Melhor seguir levando como pode, enquanto assiste ao desmoronamento do PT, do PMDB, do PSDB com suas posturas cada vez mais golpistas e desesperadas, e do espectro todo da política atual brasileira.

Os partidos que surgiram nos anos 80, e participaram do movimento das Diretas já, que ocasionou a queda da ditadura, se esgotaram. Não me refiro às legendas de aluguel, mas aos partidos de verdade, que podem se resumir ao PT, PMDB, PSDB, PDT, PCdoB, PSB e DEM, sendo que esse último é o herdeiro das ideias da Arena, antigo partido que representava a ditadura militar.

Nesses 30 anos de volta da democracia, primeiro governou o PMDB, com Sarney, depois houve aquela confusão do governo Collor, que inventou um partido para lhe dar sustentação e fracassou, aí veio o PSDB, que promoveu a estabilização da economia, mas expôs o Brasil ao perigoso jogo do neoliberalismo, dilapidando nosso patrimônio público ao vender as estatais a preço de banana, no maior escândalo de corrupção (não investigado) já ocorrido no país, e aí entrou o PT com suas políticas sociais para acabar com a pobreza.

Apesar dos pesares, o Brasil conseguiu avançar. Saímos de uma economia engessada e cartelizada para uma economia aberta, voltada para o empreendedorismo e conseguimos erradicar grande parte da pobreza endêmica que sempre nos assolou, herança da escravidão.

E agora, para onde vamos? As propostas dos partidos que estão aí parecem ter se esgotado. Falta um rumo novo para o Brasil. Marina Silva, que parecia ter uma proposta nova, naufragou ao tentar juntar sua religião com a política, insistindo numa proposta oportunista de misturar meio ambiente com internet, no tal partido Rede Sustentabilidade.

A verdade é que faltam ideias para o futuro e a organização política surgida da Constituição de 1988 já não nos serve mais. Precisamos de uma nova representatividade, com mais democracia, onde pequenos grupos de eleitores possam eleger seus representantes, para reivindicar demandas locais, setorizadas, sem depender das grandes coligações que transformam tudo numa geleia geral. É preciso aperfeiçoar os mecanismos de consulta popular e de controle da corrupção, permitindo que a democracia seja cada vez mais direta.
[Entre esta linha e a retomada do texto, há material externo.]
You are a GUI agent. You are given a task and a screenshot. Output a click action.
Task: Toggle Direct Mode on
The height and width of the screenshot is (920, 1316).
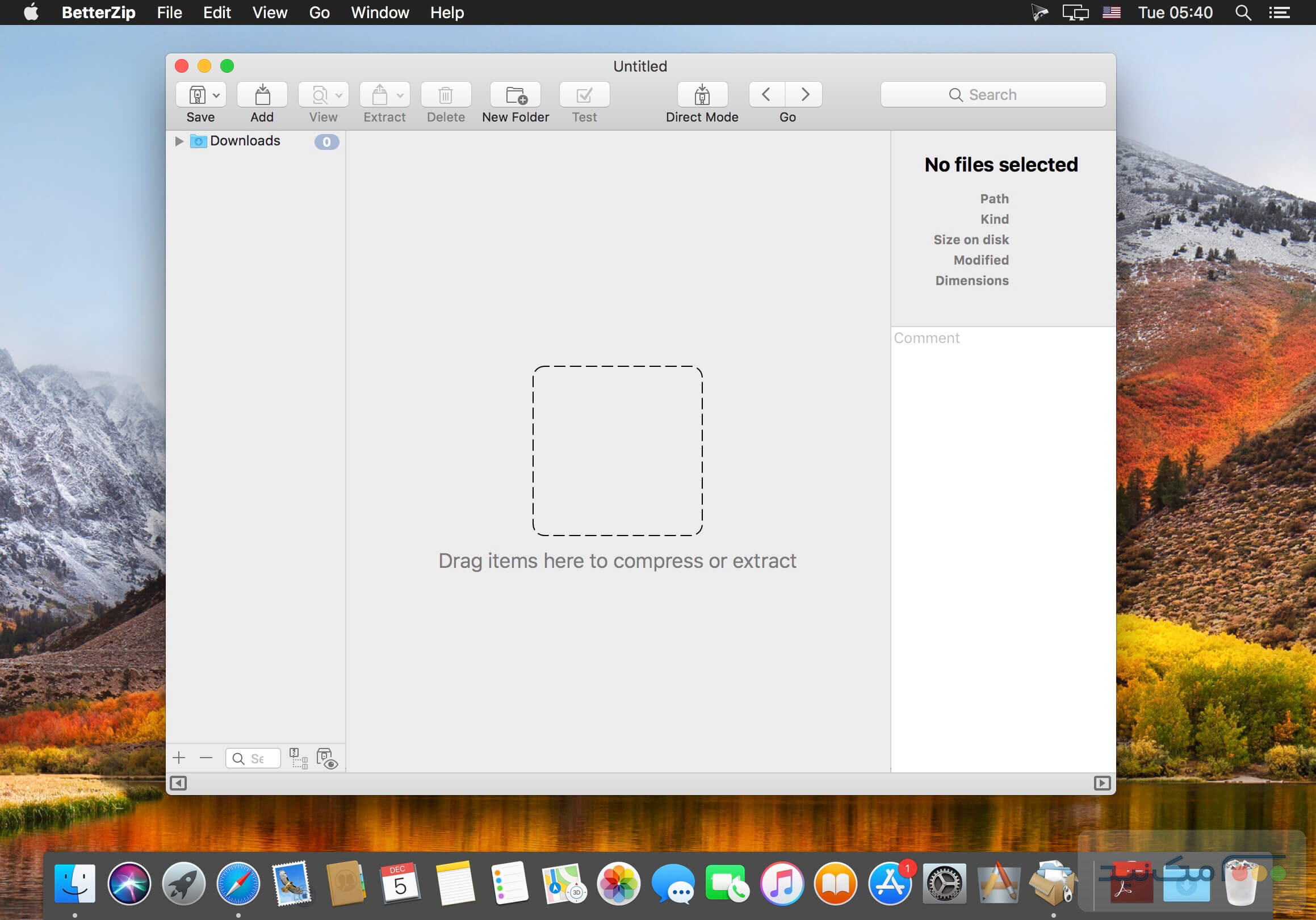click(702, 95)
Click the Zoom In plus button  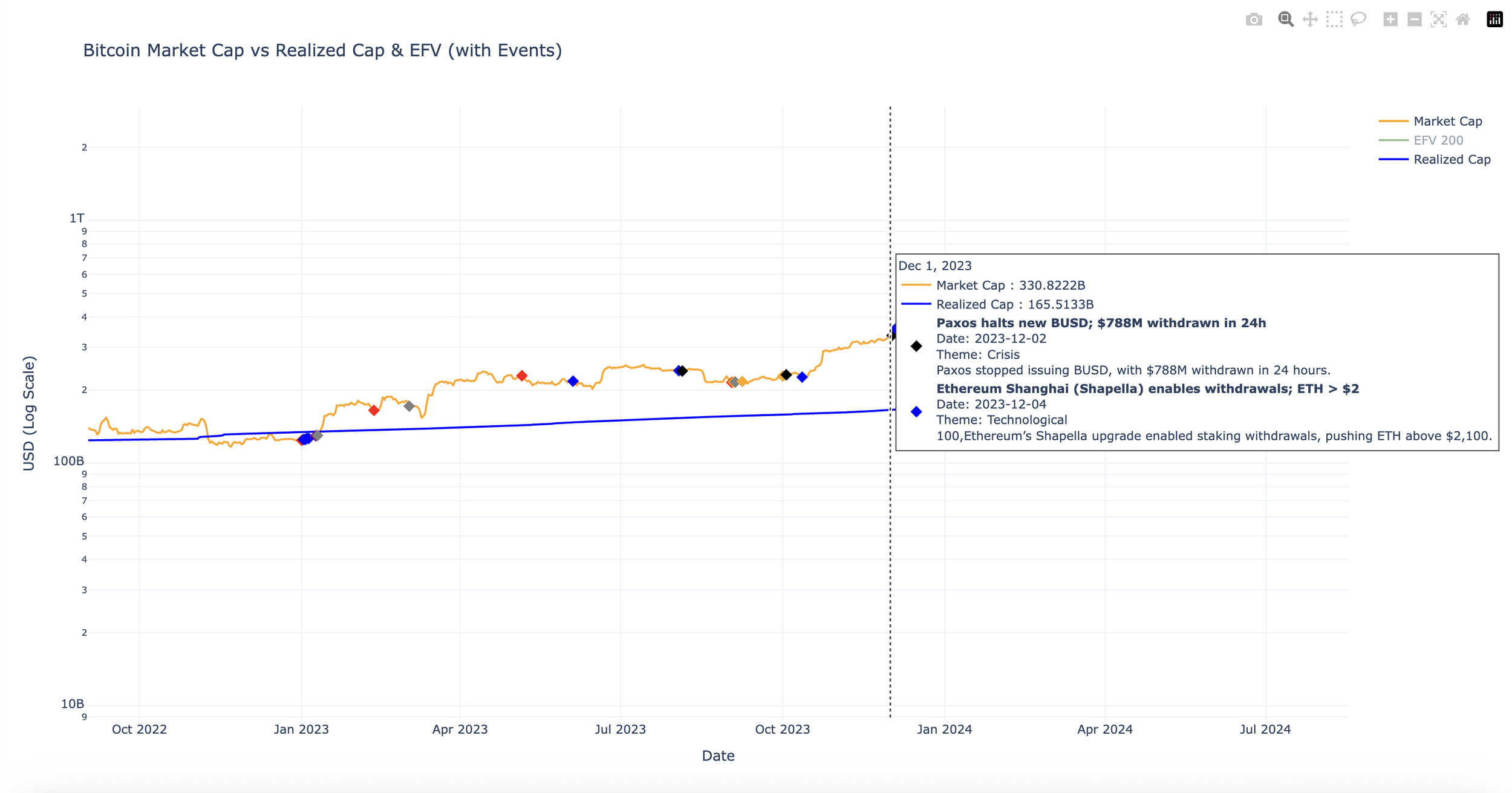[1390, 19]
Porém, mais do que uma nova organização política, nos falta um norte, um caminho novo, um rumo para que o Brasil alcance no século XXI a dimensão que lhe é devida no mundo.

Estabilizada a economia, reorganizada a democracia, erradicada a pobreza (o que não é pouco), nos cabe agora caminhar pela senda da ciência, da tecnologia e do meio ambiente, e para isso precisamos fazer uma grande reforma educacional, federalizando o ensino básico, médio, técnico e superior, alavancar nosso programa espacial, de preferência em parceria com outros países da América latina, zerar a devastação da Amazônia, recuperar rios e florestas, investindo em novas fontes renováveis de energia, em pesquisas nas áreas de física, biologia e química, com aplicações diretas em computação, medicina, fármacos e alimentos (seguindo o bom exemplo da Embrapa).

Além disso precisamos promover a desconcentração da mídia, a estatização da saúde e a reforma urbana, três trincheiras do grande capital que emperram a democratização da nossa sociedade, aprofundando ainda a reforma agrária (tornando-a produtiva), promovendo a construção uma sociedade avançada.

Para isso precisaremos de novas lideranças e partidos, pois os que estão aí, como dizia Cazuza, só nos deixam com o coração partido.